Reproduce the rows below word for word, keeping every line as it appears.

→ **Material to process**:

###

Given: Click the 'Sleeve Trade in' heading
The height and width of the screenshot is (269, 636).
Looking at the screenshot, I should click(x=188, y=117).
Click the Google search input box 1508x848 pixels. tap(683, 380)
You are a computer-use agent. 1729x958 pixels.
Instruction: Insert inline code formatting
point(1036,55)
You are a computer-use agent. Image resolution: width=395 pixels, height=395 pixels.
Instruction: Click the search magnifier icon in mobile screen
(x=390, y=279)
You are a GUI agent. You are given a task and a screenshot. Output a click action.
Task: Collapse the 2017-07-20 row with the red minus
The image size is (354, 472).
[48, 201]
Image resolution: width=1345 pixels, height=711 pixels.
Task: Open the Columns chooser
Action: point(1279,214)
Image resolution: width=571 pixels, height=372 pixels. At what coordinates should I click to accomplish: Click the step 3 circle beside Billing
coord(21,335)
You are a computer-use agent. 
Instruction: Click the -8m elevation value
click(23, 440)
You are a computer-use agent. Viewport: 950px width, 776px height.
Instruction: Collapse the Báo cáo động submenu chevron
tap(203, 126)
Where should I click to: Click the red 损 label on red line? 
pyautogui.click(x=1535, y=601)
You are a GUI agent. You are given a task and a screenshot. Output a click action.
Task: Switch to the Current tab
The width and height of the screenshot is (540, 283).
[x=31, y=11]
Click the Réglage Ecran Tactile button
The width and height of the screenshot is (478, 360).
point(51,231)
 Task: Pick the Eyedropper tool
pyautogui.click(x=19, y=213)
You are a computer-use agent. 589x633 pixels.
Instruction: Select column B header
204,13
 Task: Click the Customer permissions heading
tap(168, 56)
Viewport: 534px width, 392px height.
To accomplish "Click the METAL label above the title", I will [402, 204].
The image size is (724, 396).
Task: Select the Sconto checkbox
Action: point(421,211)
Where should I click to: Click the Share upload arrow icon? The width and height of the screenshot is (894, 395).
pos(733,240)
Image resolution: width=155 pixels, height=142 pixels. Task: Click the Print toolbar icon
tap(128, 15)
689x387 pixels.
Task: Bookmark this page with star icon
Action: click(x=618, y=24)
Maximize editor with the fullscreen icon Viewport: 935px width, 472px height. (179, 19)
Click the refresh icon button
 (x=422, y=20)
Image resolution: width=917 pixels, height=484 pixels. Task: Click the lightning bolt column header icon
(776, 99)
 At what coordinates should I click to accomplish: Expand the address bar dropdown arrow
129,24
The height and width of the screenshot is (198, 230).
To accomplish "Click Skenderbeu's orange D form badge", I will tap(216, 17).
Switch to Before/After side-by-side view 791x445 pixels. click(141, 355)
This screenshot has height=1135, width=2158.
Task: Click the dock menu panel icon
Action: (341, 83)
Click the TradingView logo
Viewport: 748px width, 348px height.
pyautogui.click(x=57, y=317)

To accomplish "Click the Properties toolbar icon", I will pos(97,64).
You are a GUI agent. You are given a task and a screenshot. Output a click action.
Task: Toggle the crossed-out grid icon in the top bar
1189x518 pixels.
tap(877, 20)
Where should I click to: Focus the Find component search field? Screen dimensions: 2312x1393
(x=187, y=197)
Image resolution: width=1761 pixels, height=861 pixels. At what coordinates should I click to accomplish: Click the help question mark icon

###

→ **Solution for this task**:
Given: Click the 'Sleeve Trade in' heading
The height and width of the screenshot is (269, 636).
Looking at the screenshot, I should click(x=188, y=117).
Click the Google search input box 1508x848 pixels. tap(683, 380)
You are a computer-use agent. 1729x958 pixels.
Instruction: Insert inline code formatting
point(1036,55)
You are a computer-use agent. Image resolution: width=395 pixels, height=395 pixels.
Instruction: Click the search magnifier icon in mobile screen
(x=390, y=279)
You are a GUI agent. You are given a task and a screenshot. Output a click action.
Task: Collapse the 2017-07-20 row with the red minus
The image size is (354, 472).
[48, 201]
Image resolution: width=1345 pixels, height=711 pixels.
Task: Open the Columns chooser
Action: point(1279,214)
Image resolution: width=571 pixels, height=372 pixels. At what coordinates should I click to accomplish: Click the step 3 circle beside Billing
coord(21,335)
You are a computer-use agent. 
Instruction: Click the -8m elevation value
click(23, 440)
You are a computer-use agent. Viewport: 950px width, 776px height.
Instruction: Collapse the Báo cáo động submenu chevron
tap(203, 126)
Where should I click to: Click the red 损 label on red line? 
pyautogui.click(x=1535, y=601)
You are a GUI agent. You are given a task and a screenshot. Output a click action.
Task: Switch to the Current tab
The width and height of the screenshot is (540, 283).
[x=31, y=11]
Click the Réglage Ecran Tactile button
The width and height of the screenshot is (478, 360).
point(51,231)
 Task: Pick the Eyedropper tool
pyautogui.click(x=19, y=213)
You are a computer-use agent. 589x633 pixels.
Instruction: Select column B header
204,13
 Task: Click the Customer permissions heading
tap(168, 56)
Viewport: 534px width, 392px height.
To accomplish "Click the METAL label above the title", I will [402, 204].
The image size is (724, 396).
Task: Select the Sconto checkbox
Action: point(421,211)
Where should I click to: Click the Share upload arrow icon? The width and height of the screenshot is (894, 395).
pos(733,240)
Image resolution: width=155 pixels, height=142 pixels. Task: Click the Print toolbar icon
tap(128, 15)
689x387 pixels.
Task: Bookmark this page with star icon
Action: click(x=618, y=24)
Maximize editor with the fullscreen icon Viewport: 935px width, 472px height. (179, 19)
Click the refresh icon button
 (x=422, y=20)
Image resolution: width=917 pixels, height=484 pixels. Task: Click the lightning bolt column header icon
(776, 99)
 At what coordinates should I click to accomplish: Expand the address bar dropdown arrow
129,24
The height and width of the screenshot is (198, 230).
To accomplish "Click Skenderbeu's orange D form badge", I will tap(216, 17).
Switch to Before/After side-by-side view 791x445 pixels. click(141, 355)
This screenshot has height=1135, width=2158.
Task: Click the dock menu panel icon
Action: (341, 83)
Click the TradingView logo
Viewport: 748px width, 348px height.
pyautogui.click(x=57, y=317)

To accomplish "Click the Properties toolbar icon", I will pos(97,64).
You are a GUI agent. You are given a task and a screenshot. Output a click action.
Task: Toggle the crossed-out grid icon in the top bar
1189x518 pixels.
tap(877, 20)
Where should I click to: Focus the Find component search field? Screen dimensions: 2312x1393
(x=187, y=197)
Image resolution: width=1761 pixels, height=861 pixels. At what coordinates should I click to accomplish: Click the help question mark icon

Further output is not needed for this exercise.